• [Kaynak metin]

Ankara’da 31. oyunuyla seyirci karşısına çıkacak olan ve prömiyerini geçtiğimiz ekim ayında yapan oyun, Mine’nin performansı ile XXV. Direklerarası Seyirci Ödülleri Tek Kişilik Performans Ödülünü aldı ve 27. Yapı Kredi Afife Tiyatro Ödülleri’nde “Yılın En Başarılı Genç Kuşak Sanatçısı” ödülüne aday gösterildi.

Ekip, oyunun en başından beri İstanbul’un tiyatro merkezlerinin dışına çıkıp daha geniş kitlelere ulaşma hayalini taşıdığını belirtiyor. Bu hayal, kolektifin kararlılığı ve Ankara Büyükşehir belediyesi, Ankara Kültür ve EvAnkara’nın işbirliği ile gerçekleşen Ankara turnesiyle somutlaşıyor.

Oyun şu soruyla yola çıkıyor: Beş kişilik bir ailede yaşayan bir muhabbet kuşu evden kaçarsa neler olur?

Oyunu bilmeyenler için Tiyatrolar.com’daki özetinden:

“Yıldız. Beş kişilik bir ailede yaşayan bir muhabbet kuşu. Limonlu salatalığı, Bilge’yle tuvalette kitap okumayı, Serap’ın Hamdi’ye bağırmasını, Ela ağlayınca omzuna konmayı ve Ece’nin mor ayakkabılarının içine saklanmayı çok seviyor. Bir gün evden kaçtı. Bu bir çırpıda keşfedilemeyecek kadar geniş dünyadan bir sürü şey öğrendi. Buna büyümek deniyormuş meğer. Bir de şimdi gelmiş hepsini bize anlatıyor. Bir parka tünemiş, gelene geçene sesleniyor.

“Kaybolmak için mi gittin, bulunmak için mi?
Bulmak için.
Ama nereyi, bilmiyorum.”
Mutlu insanlar nerede yaşar? Peki mutlu kuşlar nerede yaşar? Mutlu bir Yıldız nerede yaşar?”

Künye:

Oyunun nasıl ortaya çıktığını size tekrar anlattırmak istemiyorum. Oyunun zaman içerisinde gelişimi ve değişimi konuşalım isterseniz.

Anıl Can Beydilli: Oyun çıktıktan sonra yapısal olarak çok fazla şey değişmedi. Sadece birkaç reji müdahalesi oldu çünkü oyun çıkana kadar zaten çok açık prova yaparak çalıştık. Oyun çıkmadan önce birçok şeyi sürekli değiştiriyorduk, bizi izleyenler geri bildirim veriyorlardı.

Mine Nur Şen: Sanırım değişen şey daha çok seyirciyle kurduğumuz ilişki oldu. Zamanla seyircinin oyundaki varlığı benim için daha belirgin hale geldi ve var olan durumla birlikte hareket edebilmeye başladım. Gitgide rahatladım, görev bilincinden uzaklaştıkça da daha çok keyif almaya başladım.

• [Verilen girdiler]
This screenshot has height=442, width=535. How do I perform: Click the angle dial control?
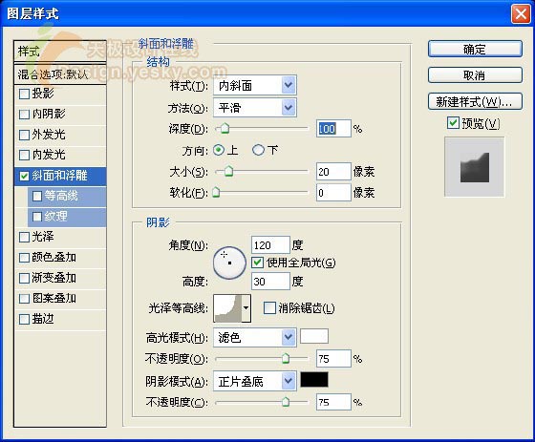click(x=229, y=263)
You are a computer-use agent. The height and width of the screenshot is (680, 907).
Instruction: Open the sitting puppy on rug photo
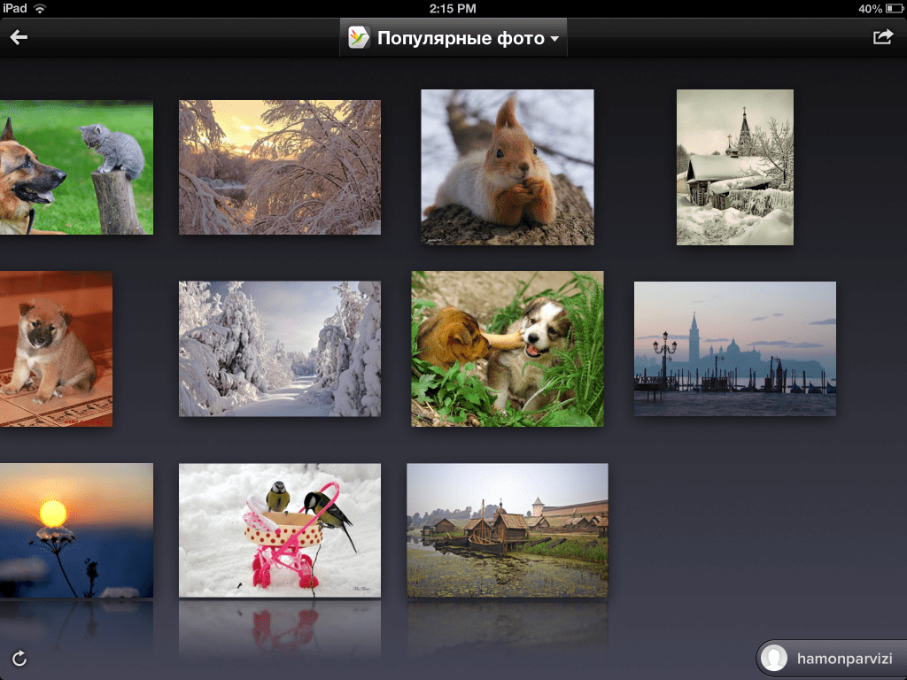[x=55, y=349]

---

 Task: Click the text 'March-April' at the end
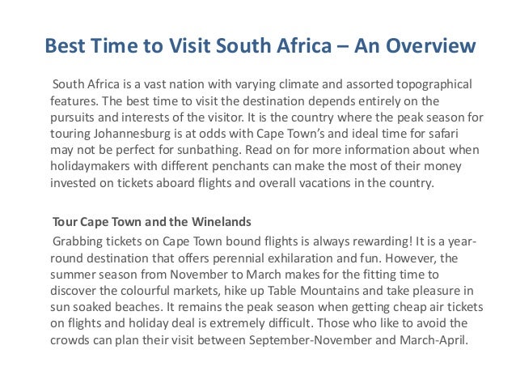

• [Görev listesi]
A. Kaynak metne göre oyun, XXV. Direklerarası Seyirci Ödülleri'nde hangi ödülü aldı?
B. Kaynak metnin "Mutlu insanlar nerede" sözlerinden başlayıp "geri bildirim veriyorlardı." sözleri de dahil olmak üzere oraya kadar uzanan bölümünü güncelle. Bu bölümde "reji müdahalesi" yerine "sahneleme müdahalesi" yazarak bölümü yeniden ver.

• [Soruların çözümleri]
A. Tek Kişilik Performans Ödülü'nü aldı.

B.
Mutlu insanlar nerede yaşar? Peki mutlu kuşlar nerede yaşar? Mutlu bir Yıldız nerede yaşar?”

Künye:

Oyunun nasıl ortaya çıktığını size tekrar anlattırmak istemiyorum. Oyunun zaman içerisinde gelişimi ve değişimi konuşalım isterseniz.

Anıl Can Beydilli: Oyun çıktıktan sonra yapısal olarak çok fazla şey değişmedi. Sadece birkaç sahneleme müdahalesi oldu çünkü oyun çıkana kadar zaten çok açık prova yaparak çalıştık. Oyun çıkmadan önce birçok şeyi sürekli değiştiriyorduk, bizi izleyenler geri bildirim veriyorlardı.